#### SUPPLIED INFORMATION ####

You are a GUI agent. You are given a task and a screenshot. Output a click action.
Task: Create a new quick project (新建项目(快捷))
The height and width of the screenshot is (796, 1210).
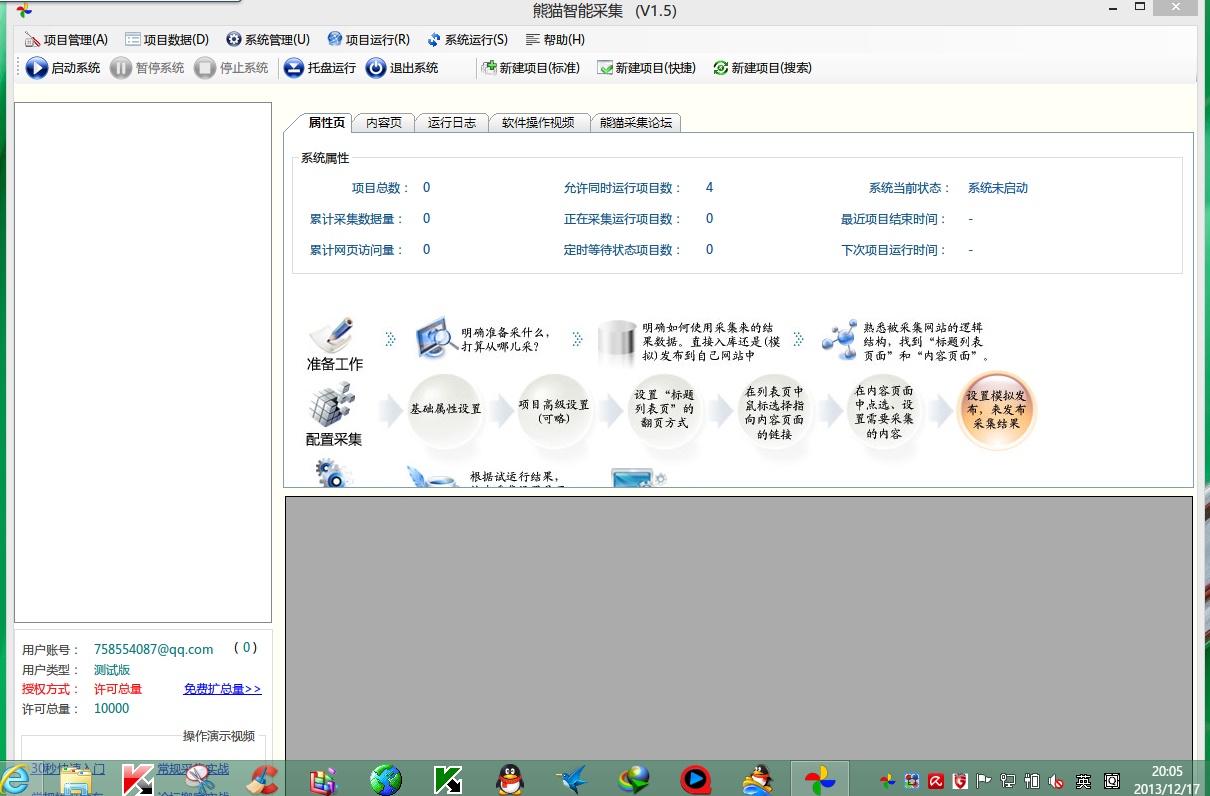[x=646, y=68]
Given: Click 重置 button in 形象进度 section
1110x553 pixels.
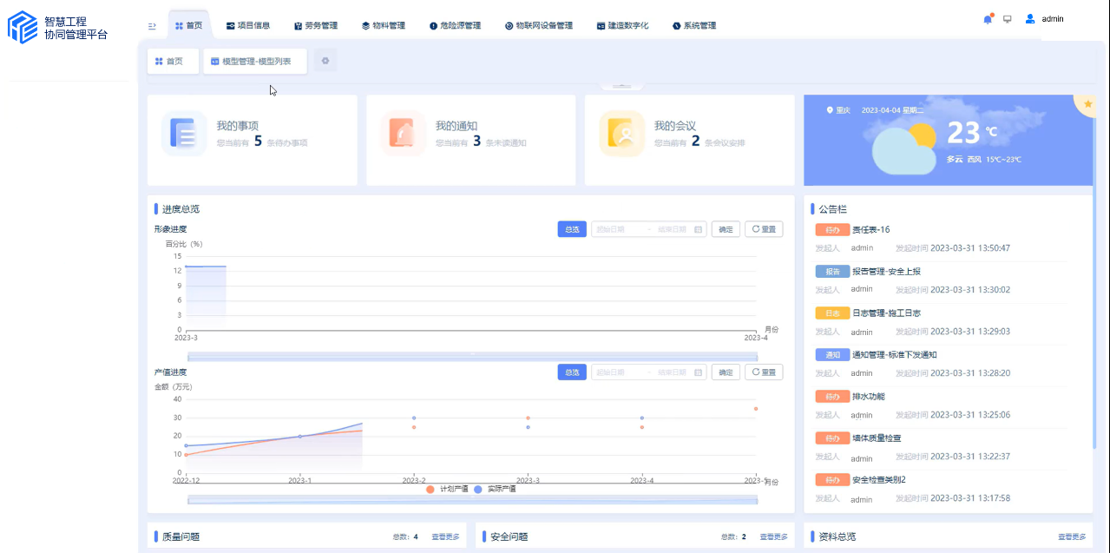Looking at the screenshot, I should tap(763, 229).

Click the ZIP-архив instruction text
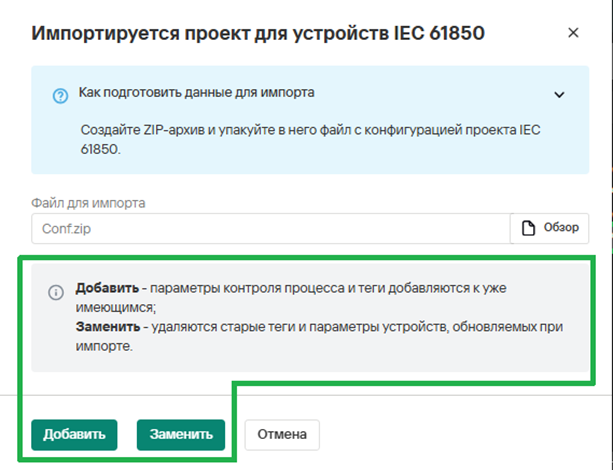310,140
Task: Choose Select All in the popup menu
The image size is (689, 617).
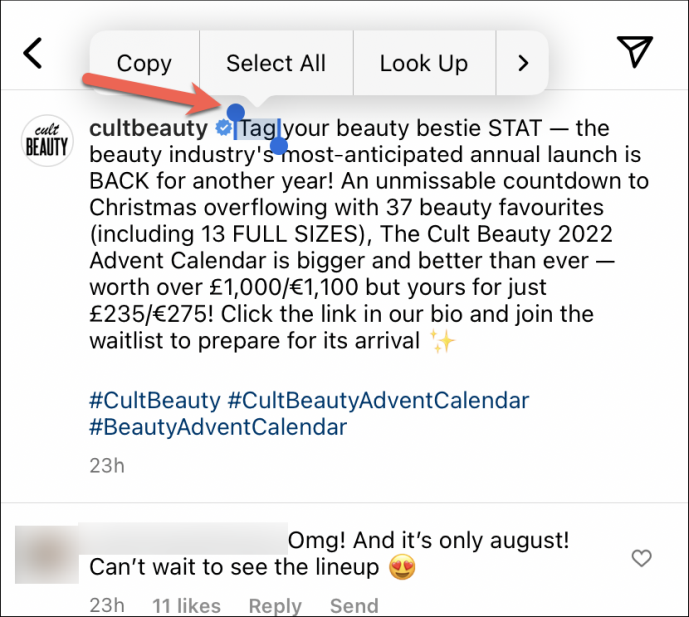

####

**WORK ORDER:** Copy every record character for character. Skip the pictures.

**REPLY TO THE EXERCISE:**
You are a GUI agent. You are given a task and a screenshot. Output a click action.
Task: Create a new quick project (新建项目(快捷))
The height and width of the screenshot is (796, 1210).
[x=646, y=68]
Given: Click 重置 button in 形象进度 section
1110x553 pixels.
Looking at the screenshot, I should tap(763, 229).

Click the ZIP-архив instruction text
310,140
Task: Choose Select All in the popup menu
The image size is (689, 617).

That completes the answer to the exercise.